The following year, Ma attended a one-year course at the Hong Kong Academy of Fine Arts to improve his drawing skills. He quit Golden Comics and joined Ching Po, where he produced numerous works, including: Evil Experiment, Assault 13, Alien, I Wanna be Woman, Small Luk's Fight at Wudang and the Eve of the Battle, Martial House, Sword and Spear, Destroyer, My Pursuit, Great Stealer 13, Knowing You, Mad Dog, Security Guard, Story of Big-Nose Boy, Hillfire, and Five Affairs.

Veteran Cop and New Drunken Fist were published in 1980 when Ma was working in New Waves. In August, he joined Jademan and began publishing Chinese Hero in Golden Daily.

In 1981, he furthered his studies in fine arts at Des Montagnes Studio and incorporated his newly acquired knowledge into his works. In November, he co-authored Tong Lung with Fung Chi-ming, and this comic succeeded in entering the Japanese market.

In 1982, the Chinese Hero periodical was published and proved to be an immediate great success, laying a solid foundation for Ma's career.

In 1987, Ma co-organized a painting exhibition, Footsteps, with teachers and students of Des Montages Studio.

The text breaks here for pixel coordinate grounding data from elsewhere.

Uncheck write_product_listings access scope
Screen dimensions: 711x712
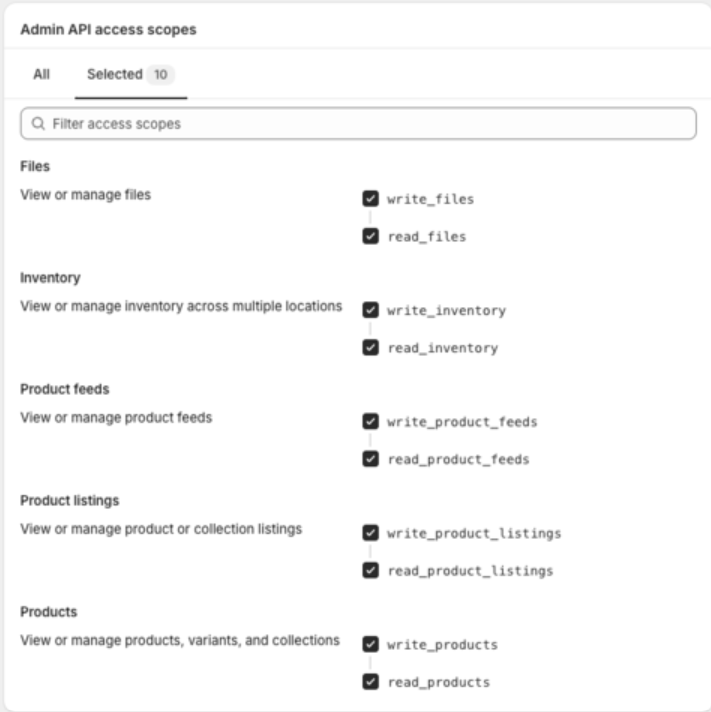click(x=371, y=533)
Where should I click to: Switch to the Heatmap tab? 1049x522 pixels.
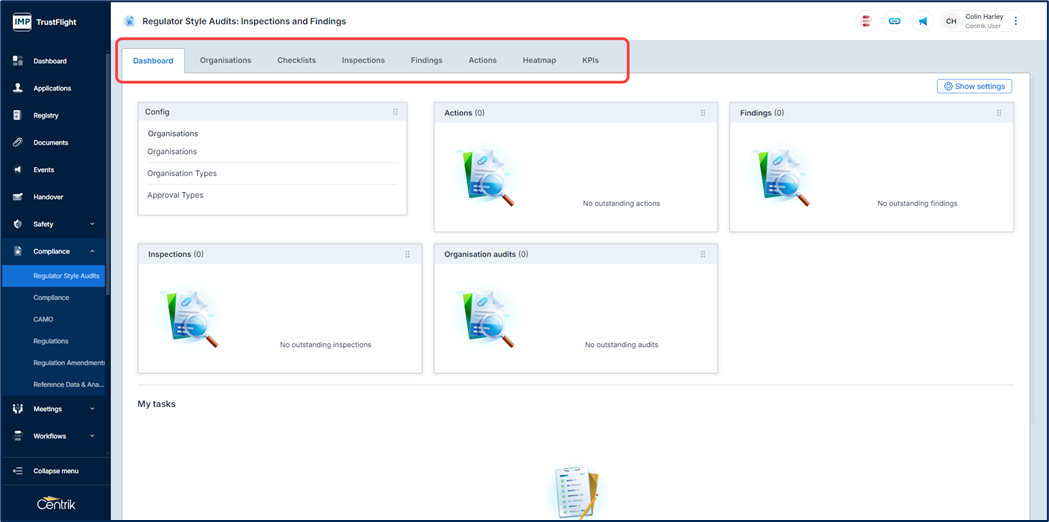(539, 60)
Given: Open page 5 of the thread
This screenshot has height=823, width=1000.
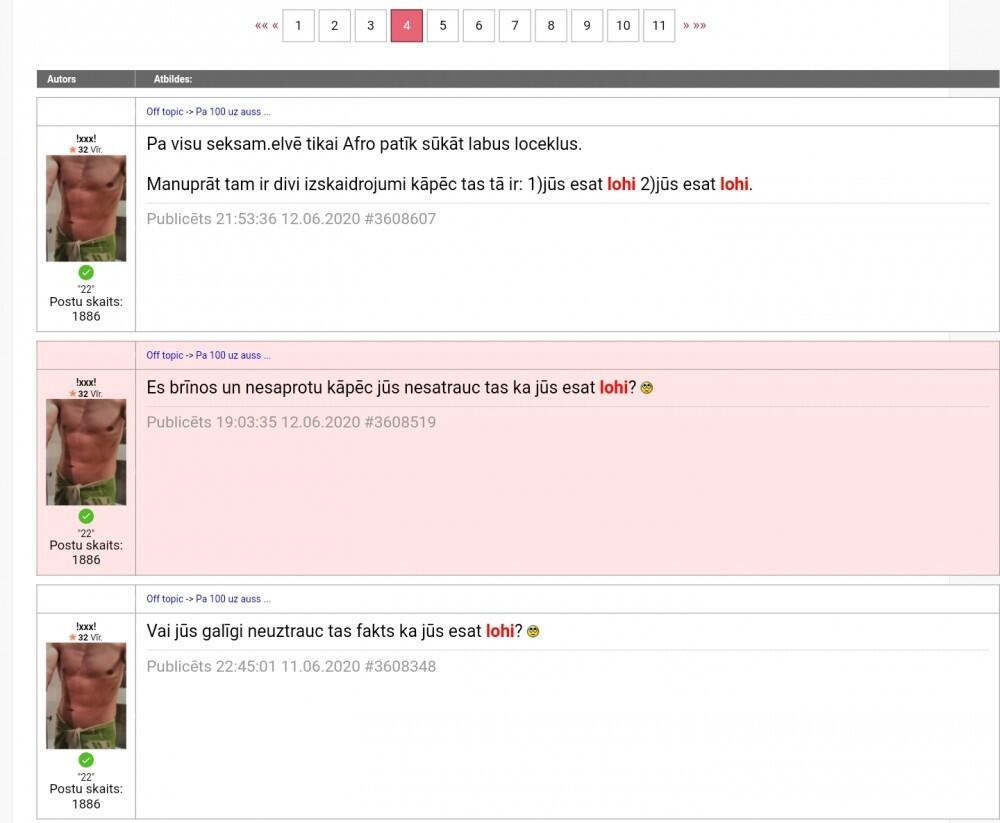Looking at the screenshot, I should click(443, 26).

In 1989, Ma founded the company Jonesky and released his The Two Extremes and held his personal art exhibition.

==Style==
In Ma's career, his drawings were heavily influenced by the works of Ryoichi Ikegami for his realistic style and attention to details. He usually employs painterly techniques. The artwork and drawing style of Chinese Hero is responsible for the modern day characteristics of manhua.

==Selected works==
- Chinese Hero
- Black Leopard
- Fung Wan
- The Storm Riders
  - It was published by Jonesky. It began publication in 1988, and ended in 2013. As a farewell celebration, the publisher unveiled action figures at Animation-Comic-Game Hong Kong.